Baltimore Orioles: Rey Navarro Signing a Good Move


Oct 15, 2014; Kansas City, MO, USA; Baltimore Orioles third baseman Ryan Flaherty (3) hits a solo home run against the Kansas City Royals during the third inning in game four of the 2014 ALCS playoff baseball game at Kauffman Stadium. Mandatory Credit: Denny Medley-USA TODAY Sports

The Baltimore Orioles have added player number 38 to their 40-man roster in the signing of minor league free agent infielder (Reynaldo) Rey Navarro, most previously of the Cincinnati Reds organization. He is age 24 and is from Puerto Rico, where he is currently playing winter ball.

Navarro was a third-round selection in 2007 by the Arizona Diamondbacks, but has since been part of the Royals and Reds organizations.

He is primarily a middle infielder, having played about half of his minor league games at shortstop, about one-third at second base, with the remainder as an occasional third baseman. His defensive skills are well above average.

Navarro’s career minor league batting average (already with eight seasons at age 24) is .265 with 47 home runs; however, his average at AAA where he has played much of the past two seasons is .297.  Perhaps this is indicative of a young player who is just now putting it together?

In Roch Kubatko’s column that announces this signing, Roch makes the point that the Orioles were able to secure this player ahead of others because the offer is of a major league contract. He also adds that the Orioles are adding plus defender middle infielders, particularly short stops, due to a lack of confidence in the backup options in Norfolk.  J.J. Hardy will be the O’s short stop… to the extent that his back allows it, and we know that is an area of occasional concern.

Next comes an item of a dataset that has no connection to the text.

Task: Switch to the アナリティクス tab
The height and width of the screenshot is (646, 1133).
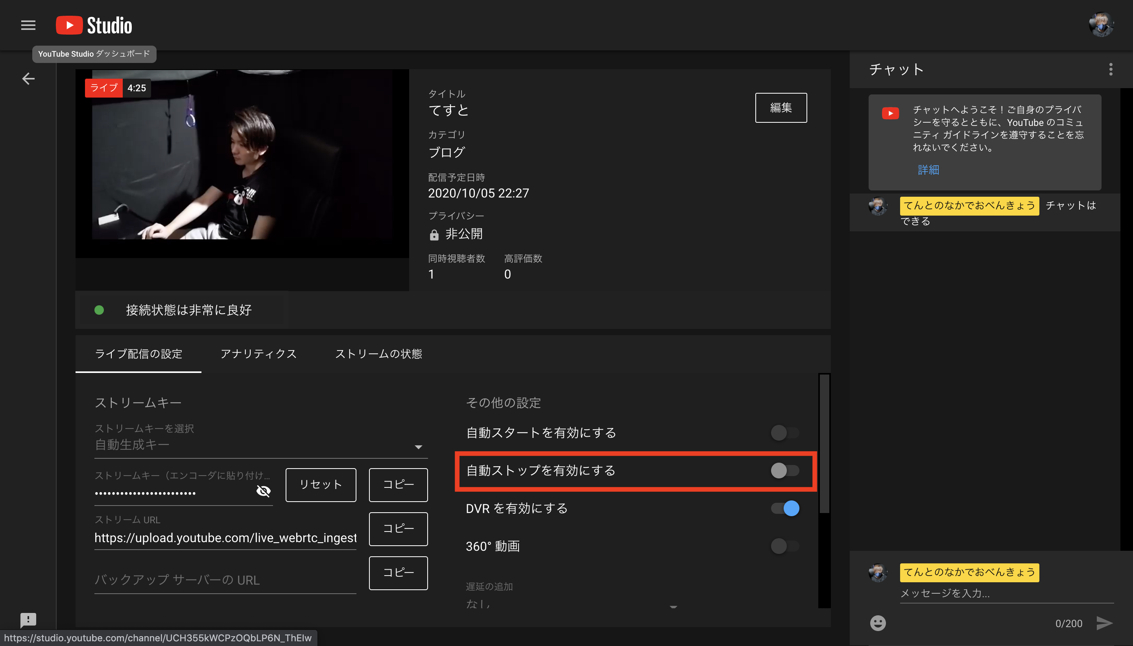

Simply stated, the Orioles need some more depth that is immediately able to contribute in the event of a critical development, not just players with great upside potential two or more years down the road.

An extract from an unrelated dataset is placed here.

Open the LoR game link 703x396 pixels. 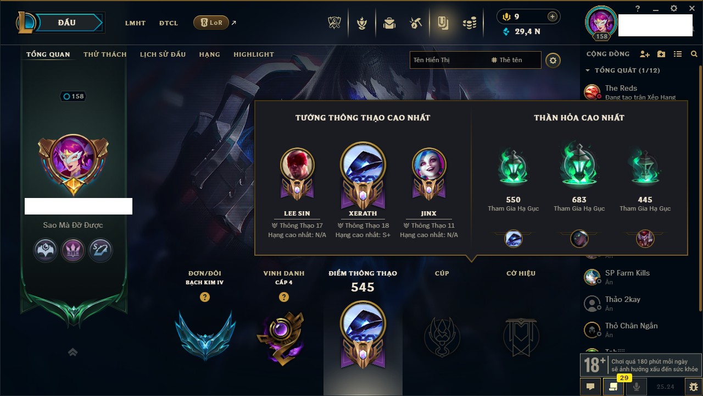point(211,23)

So where does Navarro fit in with the Baltimore Orioles? He could conceivably be an extra infielder along with Ryan Flaherty, especially if Steve Pearce is going to end up playing a lot in a corner outfield position. Additionally, there is the issue of Manny Machado’s immediate availability, along with the durability concerns about said player’s knees.

Being cast therefore alongside Flaherty (currently age 28), let’s take a look at how their numbers compare at a similar stage of life … say, from the four seasons of ages 21 to 24. (There is little life similarity before that, as from ages 17 to 20, Navarro was in the rookie and A levels of the minor leagues, while Flaherty was playing at Vanderbilt toward becoming a first-round pick of the Cubs in 2008. There is also a bit of a difference between their homes in Maine and Puerto Rico … #Geography.)

In the four professional seasons of ages 21 to 24, Flaherty hit for a combined average of .278 with 57 home runs. Navarro over that same time of life hit .267 with 37 home runs. However, it should be added that Navarro’s AAA average is .297 compared to Flaredog’s .257.  Navarro also has better OBP and speed on the bases, though he is not a major base-stealing threat.

All in all, it would comparatively look like Navarro may have the better total upside offensive potential as a well-rounded hitter, especially being a switch-hitter (with relatively equal splits), whereas Flaherty has more long-ball potential. Each is very capable in the field.

I have to say that I really like this signing and the potential it represents. Something I do not understand – and though I’ve researched it and asked around with no answers – is why the Reds did not keep Navarro. Their short stop situation is far from awesome, and without going into the names and statistics, the depth chart there does not look to me to have the possibilities that this player represents. All I can figure is that they like what they see from those they have, even if the numbers don’t support that evaluation.

One man’s trash can be another man’s treasure.